I see there are some warnings. However, I see the same warnings in other watercourses that don't crash like this.

simia commented 11 hours ago

Hi! As I understand this error causes mesh crash? In this case I'd suggest filing (through proper channels) issue against Mesh and providing additional information in that issue rather than in this Public repo: Could you provide mesh process core dump?
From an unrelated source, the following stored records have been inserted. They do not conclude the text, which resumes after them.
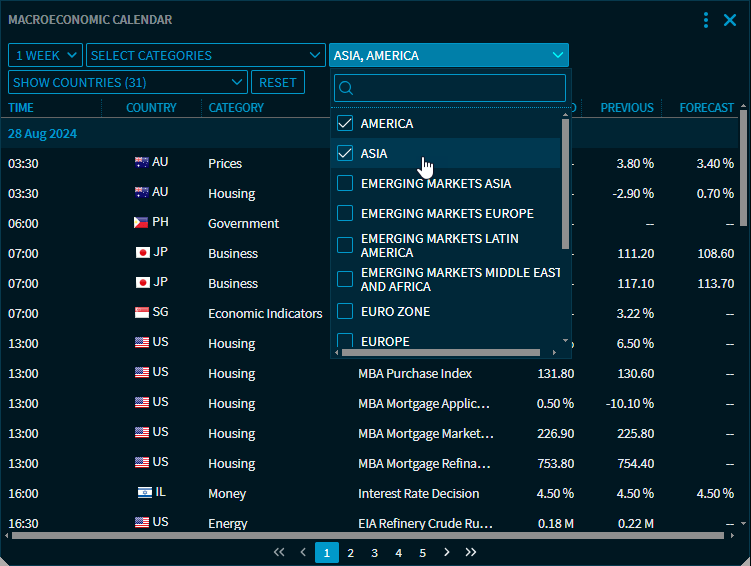Go to the last page of results
751x566 pixels.
pyautogui.click(x=471, y=552)
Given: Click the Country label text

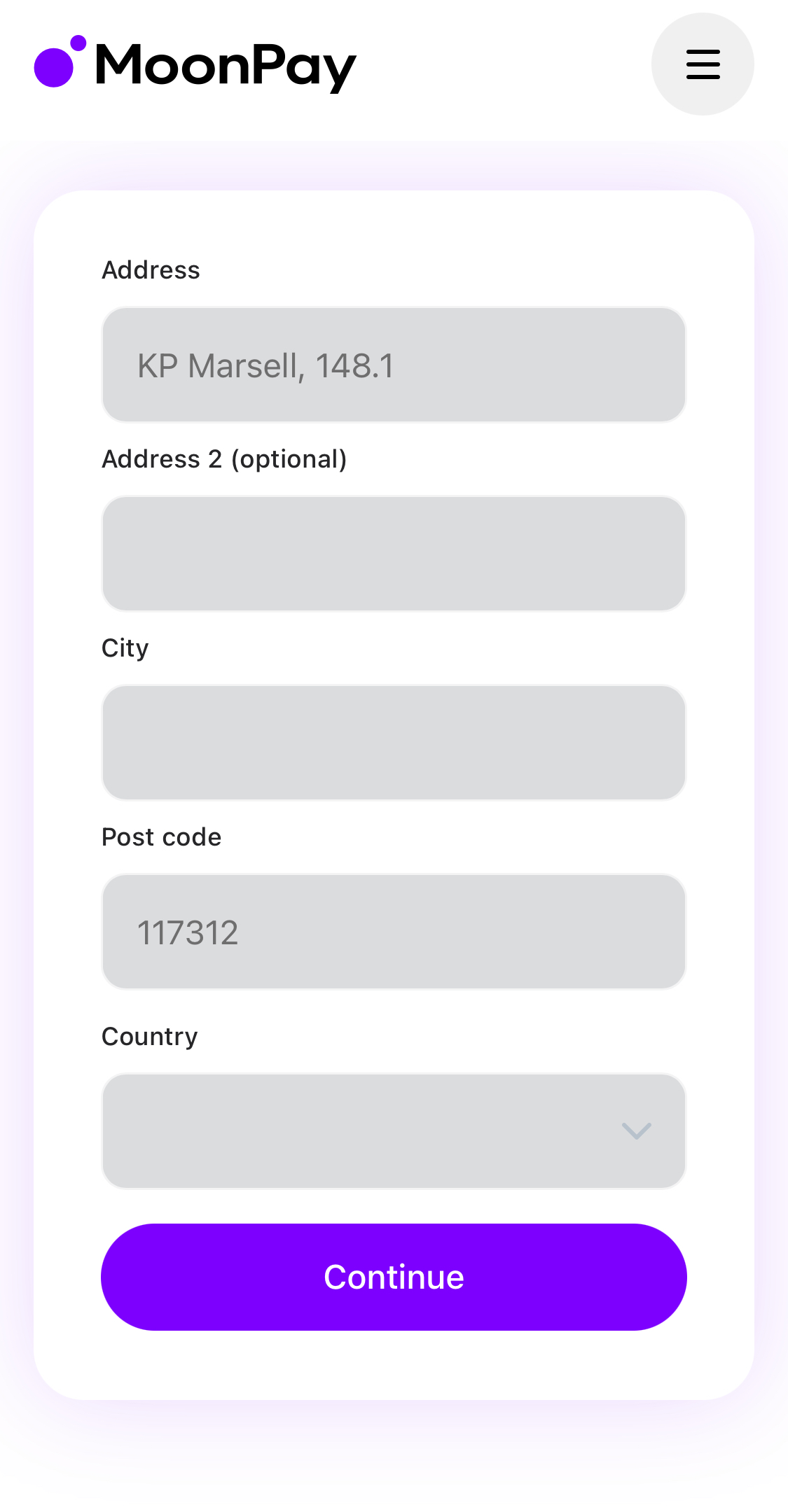Looking at the screenshot, I should click(x=149, y=1037).
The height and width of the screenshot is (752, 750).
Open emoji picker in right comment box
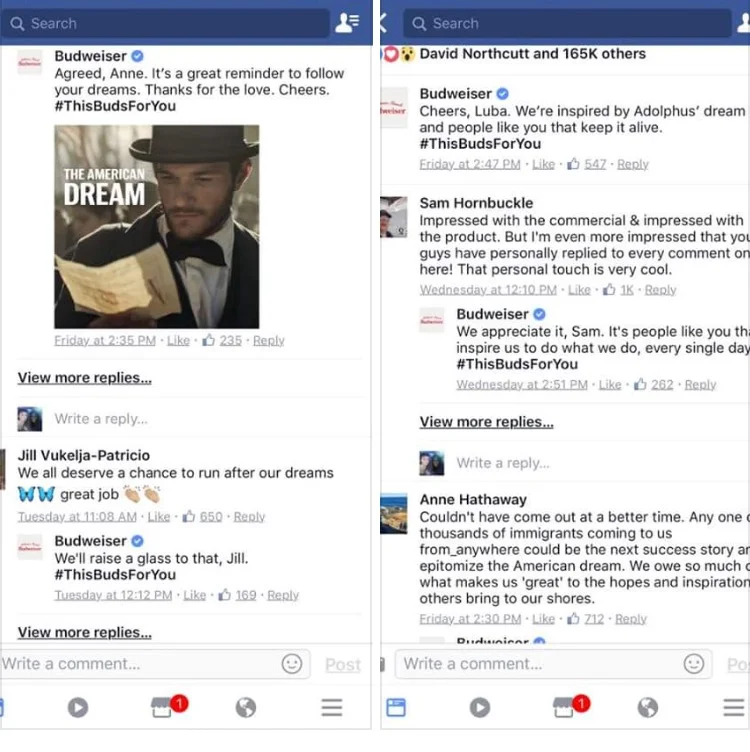pos(693,664)
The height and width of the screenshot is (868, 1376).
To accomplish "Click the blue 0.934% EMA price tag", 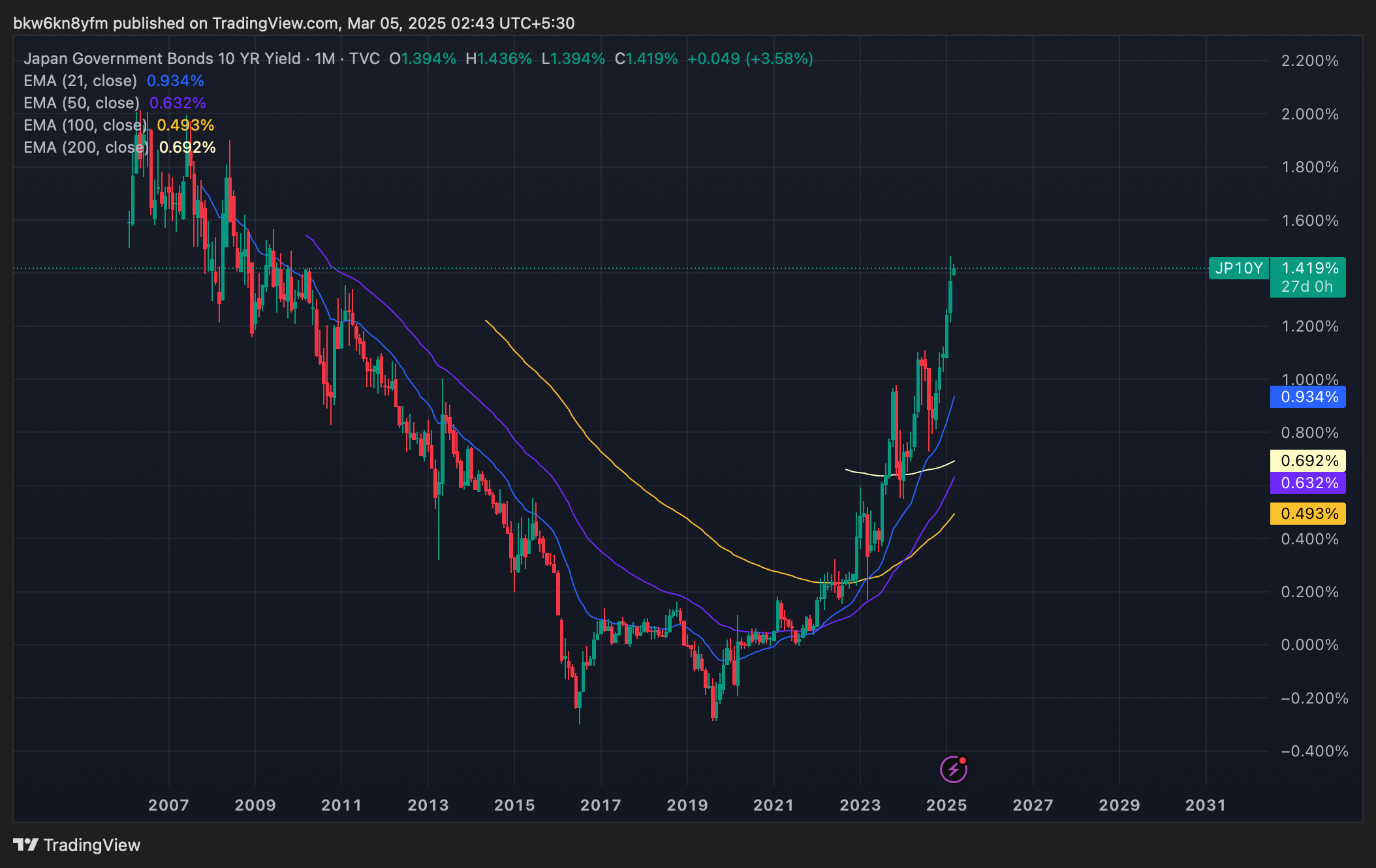I will 1308,397.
Could you also provide us with Mesh log file?

asmunds commented 11 hours ago

No, Mesh does not crash. Or, at least not the whole server. Do you mean a server crash, or that the crash is on the Mesh side of things, so its not really a Python SDK issue?

simia commented 10 hours ago

No, Mesh does not crash. Or, at least not the whole server. Do you mean a server crash, or that the crash is on the Mesh side of things, so its not really a Python SDK issue?

I believe that the problem is on the Mesh side. Not sure yet what exactly is the problem though.